**EXERCISE BRIEF**
Below are some entries; can you quote all of them exactly?

(Collected data)
== Segment start ==
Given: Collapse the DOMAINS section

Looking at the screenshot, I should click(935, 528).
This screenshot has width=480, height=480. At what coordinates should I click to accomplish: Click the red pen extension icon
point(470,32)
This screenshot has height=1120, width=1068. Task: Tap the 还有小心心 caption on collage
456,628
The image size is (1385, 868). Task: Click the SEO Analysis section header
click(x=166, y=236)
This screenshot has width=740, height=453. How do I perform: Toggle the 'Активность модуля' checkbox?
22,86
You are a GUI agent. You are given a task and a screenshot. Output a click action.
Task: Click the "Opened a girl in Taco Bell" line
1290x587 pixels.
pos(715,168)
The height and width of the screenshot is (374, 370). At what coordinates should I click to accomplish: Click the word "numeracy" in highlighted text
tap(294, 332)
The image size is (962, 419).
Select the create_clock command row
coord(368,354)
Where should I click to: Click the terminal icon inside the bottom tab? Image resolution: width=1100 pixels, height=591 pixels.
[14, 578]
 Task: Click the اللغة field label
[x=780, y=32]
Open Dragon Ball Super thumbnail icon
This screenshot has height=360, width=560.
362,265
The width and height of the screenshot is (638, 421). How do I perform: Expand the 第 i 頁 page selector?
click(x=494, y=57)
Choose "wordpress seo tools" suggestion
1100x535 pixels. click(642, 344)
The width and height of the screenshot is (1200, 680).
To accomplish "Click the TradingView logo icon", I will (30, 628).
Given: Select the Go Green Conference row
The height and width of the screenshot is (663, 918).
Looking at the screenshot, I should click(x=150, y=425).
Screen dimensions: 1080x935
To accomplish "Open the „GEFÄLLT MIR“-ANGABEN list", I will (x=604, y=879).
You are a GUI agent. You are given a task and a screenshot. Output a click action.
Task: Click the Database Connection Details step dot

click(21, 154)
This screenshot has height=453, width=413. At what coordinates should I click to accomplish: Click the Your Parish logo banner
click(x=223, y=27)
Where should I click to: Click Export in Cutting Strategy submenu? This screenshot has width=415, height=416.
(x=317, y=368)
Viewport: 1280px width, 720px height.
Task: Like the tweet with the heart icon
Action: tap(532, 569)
== Segment end ==
**RESULT FOR THIS EXERCISE**
Given: Collapse the DOMAINS section

Looking at the screenshot, I should click(935, 528).
This screenshot has width=480, height=480. At what coordinates should I click to accomplish: Click the red pen extension icon
point(470,32)
This screenshot has height=1120, width=1068. Task: Tap the 还有小心心 caption on collage
456,628
The image size is (1385, 868). Task: Click the SEO Analysis section header
click(x=166, y=236)
This screenshot has width=740, height=453. How do I perform: Toggle the 'Активность модуля' checkbox?
22,86
You are a GUI agent. You are given a task and a screenshot. Output a click action.
Task: Click the "Opened a girl in Taco Bell" line
1290x587 pixels.
pos(715,168)
The height and width of the screenshot is (374, 370). At what coordinates should I click to accomplish: Click the word "numeracy" in highlighted text
tap(294, 332)
The image size is (962, 419).
Select the create_clock command row
coord(368,354)
Where should I click to: Click the terminal icon inside the bottom tab? Image resolution: width=1100 pixels, height=591 pixels.
[14, 578]
 Task: Click the اللغة field label
[x=780, y=32]
Open Dragon Ball Super thumbnail icon
This screenshot has height=360, width=560.
362,265
The width and height of the screenshot is (638, 421). How do I perform: Expand the 第 i 頁 page selector?
click(x=494, y=57)
Choose "wordpress seo tools" suggestion
1100x535 pixels. click(642, 344)
The width and height of the screenshot is (1200, 680).
To accomplish "Click the TradingView logo icon", I will (30, 628).
Given: Select the Go Green Conference row
The height and width of the screenshot is (663, 918).
Looking at the screenshot, I should click(x=150, y=425).
Screen dimensions: 1080x935
To accomplish "Open the „GEFÄLLT MIR“-ANGABEN list", I will (x=604, y=879).
You are a GUI agent. You are given a task and a screenshot. Output a click action.
Task: Click the Database Connection Details step dot

click(21, 154)
This screenshot has height=453, width=413. At what coordinates should I click to accomplish: Click the Your Parish logo banner
click(x=223, y=27)
Where should I click to: Click Export in Cutting Strategy submenu? This screenshot has width=415, height=416.
(x=317, y=368)
Viewport: 1280px width, 720px height.
Task: Like the tweet with the heart icon
Action: tap(532, 569)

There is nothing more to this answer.